One of the biggest is that love stories are my thing. I think about 95 percent of my reader mail involves the romantic relationships in my books or the swoonworthiness of my heroes. When I'm plotting or planning books, the relationship part is usually what comes to me first and is the easiest part for me to figure out. While I try to avoid being a real "shipper" in things I read and watch, a good romantic plot gets me every time, and the possibility of one will capture my imagination.
But I've tended to resist all this because I don't really like "romance." I failed at writing romance novels, though I suppose having any at all published wouldn't count as failure. It just wasn't my thing. I finally admitted to myself that I don't like "romance," as much as I enjoy a good love story. It's the structure and form of the romance novel that I dislike, not the fact that they contain love stories. Romance novels generally don't tell the kind of love story I find romantic. They're about people who have conflict with each other that keeps them apart, and they're mostly about the physical attraction even when the emotions are also dealt with. What I enjoy is a love story that develops along the way while the characters are doing something else, where it's a seasoning in another plot rather than the main plot. So, give me characters having to work together on a quest and very subtly and gradually falling in love as they get to know each other in difficult circumstances, but I'm not at all interested in the guy and the girl who bicker while lusting after each other.

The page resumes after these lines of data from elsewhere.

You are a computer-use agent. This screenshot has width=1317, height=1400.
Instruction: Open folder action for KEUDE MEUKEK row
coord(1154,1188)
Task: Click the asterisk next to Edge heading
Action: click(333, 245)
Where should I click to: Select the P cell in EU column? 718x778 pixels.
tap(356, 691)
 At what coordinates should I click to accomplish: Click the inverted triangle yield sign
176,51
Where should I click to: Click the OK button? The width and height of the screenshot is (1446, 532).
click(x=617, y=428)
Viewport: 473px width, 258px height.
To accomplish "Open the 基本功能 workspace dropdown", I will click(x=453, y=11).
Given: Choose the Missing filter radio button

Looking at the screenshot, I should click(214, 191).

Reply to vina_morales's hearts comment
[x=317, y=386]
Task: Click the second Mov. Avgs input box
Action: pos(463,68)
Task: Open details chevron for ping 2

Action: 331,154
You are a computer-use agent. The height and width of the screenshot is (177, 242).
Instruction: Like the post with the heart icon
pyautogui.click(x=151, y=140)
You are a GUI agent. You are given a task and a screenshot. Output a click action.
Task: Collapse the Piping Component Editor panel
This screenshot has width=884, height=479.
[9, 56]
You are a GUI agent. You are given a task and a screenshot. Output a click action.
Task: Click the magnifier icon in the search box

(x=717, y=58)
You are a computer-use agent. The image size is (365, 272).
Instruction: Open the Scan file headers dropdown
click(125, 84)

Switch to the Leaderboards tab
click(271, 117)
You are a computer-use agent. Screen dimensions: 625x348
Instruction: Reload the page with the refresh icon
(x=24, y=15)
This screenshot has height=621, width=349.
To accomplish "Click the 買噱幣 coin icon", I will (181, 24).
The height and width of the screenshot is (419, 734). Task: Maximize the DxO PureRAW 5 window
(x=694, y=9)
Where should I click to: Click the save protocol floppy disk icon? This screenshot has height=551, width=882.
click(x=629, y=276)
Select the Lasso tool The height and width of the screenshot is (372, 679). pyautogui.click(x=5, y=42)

This has given me some challenges in my career. I don't know if it's my Harlequin past or the fact that the Enchanted, Inc. series was published as "women's fiction" rather than fantasy, but the fantasy editors seem to have me pigeonholed as a romance author. Most of the books I've submitted to fantasy editors have been criticized and rejected for being "too romancey." That's one reason Rebel Mechanics ended up in young adult. I initially wrote it as an adult fantasy, but it was rejected, with some editors suggesting I try a romance publisher instead. I knew it wasn't a romance, and I knew enough about the romance market to know it would never sell there. I also knew I wasn't willing to do what it would take to turn it into something that would sell as romance. So since the characters were young and it was basically a coming-of-age story, I aged them down a couple of years, emphasized the youth, and we resubmitted as YA, where there aren't the same silos of books. The constant attempts by fantasy editors (many of whom were already fans of the Enchanted, Inc. books) to pigeonhole me as a romance author baffle me, since I've read books published by some of these same editors that are far more romantic than what I write and that could easily have been published as romances, when my books never could have. I don't know if it's just that mindset because of my history that makes them see things that way, or if that's what they pick up on from my writing, or what.
But I've decided that this is what readers like about me, so I may as well go for it. That can be part of my "not going back to a publisher until I'm the one with the clout" plan, since one of the benefits of independent publishing is the ability to break down barriers between genres and not adhere to genre rules. I'd been holding back on that side of the story for fear of yet another "maybe you should consider a romance house" rejection, but I'm going to write things the way I want them to be without holding back. It's probably not going to change things that drastically. There just might be a bit more of the stuff that's already there. I don't like writing sex scenes (so boring). I do like writing subtle attraction and slow build and partnerships growing out of adversity. If I do it right, the people who like my books for the romance will be happy, but it won't turn off people who aren't reading for the romance. In my grand revenge against the publishing industry scheme, if I do become successful, this will be part of my formula, so they won't dare tell me not to do what's been working for me.
I think I can also make this part of my viewpoint as a writer. One thing I've noticed in analyzing people with careers I envy is that they often have built a kind of cult of personality around themselves based on the things they talk about. This can be one of the things I talk about, finding the love stories in nerdy things -- like my saying that I find Aliens to be deeply romantic. So, yeah, I love dragons and quests and wizards and space battles and people falling in love while doing all these things.